Nokia uses 'white spaces' technology for indoor positioning (w/ Video)

Apr 30, 2012
Nokia uses 'white spaces' technology for indoor positioning

Scott Probasco is roaming the floor of the hanger at the Imperial War Museum, Duxford, with a Nokia N9 attached to a small box. He passes Concorde, turns right at a World War One bi-plane and pauses underneath a sea rescue helicopter suspended from the ceiling.

Strategically placed signs give detailed information about the history of the historic planes on display at the former airbase outside Cambridge, but Probasco, a Senior Manager at Nokia, doesn’t need to look at them. Using the N9 he is demonstrating a three year Nokia research project to develop indoor information delivery using TV .

TV white spaces are unused parts of the TV spectrum at a particular location. So, for example, part of the signal reserved for a London TV channel may not work in Cambridge – resulting in a ‘white space’ which can potentially be used for proving better and cheaper internet access.

Nokia is demonstrating how indoor information delivery might use this as part of the Cambridge TV White Spaces Trial, which has brought together a consortium of 17 leading technology and media companies.

“We are interested in TV white spaces from the perspective of getting more radio spectrum to give greater internet access capacity,” Probasco explains.

“It’s a new and novel way to access the spectrum. The existing ways are inefficient. Because white spaces are unlicensed we can deploy systems and provide internet access more cheaply.”

White spaces can be used to launch new services, like the Nokia demo at the Imperial War Museum:

This video is not supported by your browser at this time.

“You know when you go to a museum and you put the headset on, and listen to the information about what you’re seeing,” Probasco says, “Well, this basically does away with that.”

As he roams the floor of the hangar the N9 detects his location and pushes him “offers” of information about the different planes.

The Imperial War Museum has vast archives, and multi-media content, which could never be dsiplayed on old-fashioned signs and maps. An indoor information delivery system, which museums could potentially develop as an app, “would be great for displaying that content,” says Ian Crawford, the museum’s head of ICT.

The demo also raises the possibility of developing the system for commercial use in locations like grocery stores, or shopping malls.

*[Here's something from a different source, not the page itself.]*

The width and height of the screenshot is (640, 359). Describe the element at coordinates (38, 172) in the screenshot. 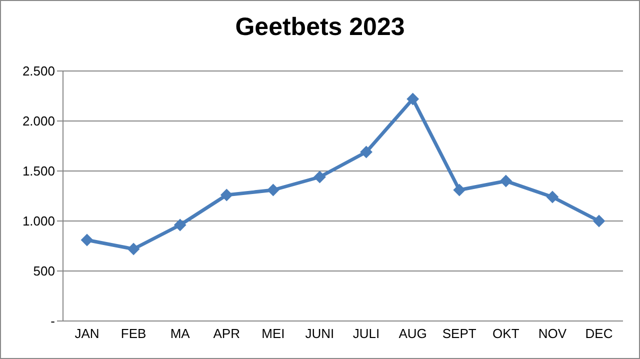

I see `y-tick-label: 1.500` at that location.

“Shop owners might install their own access point to give people free wifi,” says Probasco. “If they do that using white spaces, the users can be located and, as people walk by, the store can target them with offers and coupons. If this is a coupled with a loyalty program, then it can become even more tailored and targeted to what people want.”

The system has some unique advantages: “GPS works really well outdoors, but less well indoors. What we are doing here is about indoor positioning,” Probasco explains.

Unlike information that comes from crowd sourcing, or ‘war driving’, the system uses information automatically generated from a government mandated database that is activated when the equipment in turned on.

It’s hard not to notice the box Scott is carrying around, attached by a cable to the N9. The box is a simple radio system operating in UHF TV bands that connects to a TV white space database to determine which TV channels are available for use.

The Nokia N9 connects to the Internet over the TV white space, and the App contacts the Nokia service on the Internet. Using the location provided by the TV white space database, the Nokia servers then deliver information about nearby aircraft to the App in the phone.

The phone uses signal strength measurements to refine the location provided by the TV white space database, which is accurate to about 10 metres.

“Before this system can be used in commercial devices, and we can get rid of this box, we need mass produced chips to fit inside the phones, and those will only come when the standards have been developed,” Probasco says. That technology will probably not be standardized and available before 2015. Before then is investigating other trials in Brazil, Singapore and Finland.

Scott Probasco and Ian Crawford resume walking the hanger, passing the aircraft that transformed the 20th Century, while discussing the kind of forward-thinking innovation in mobile technology that will transform the next.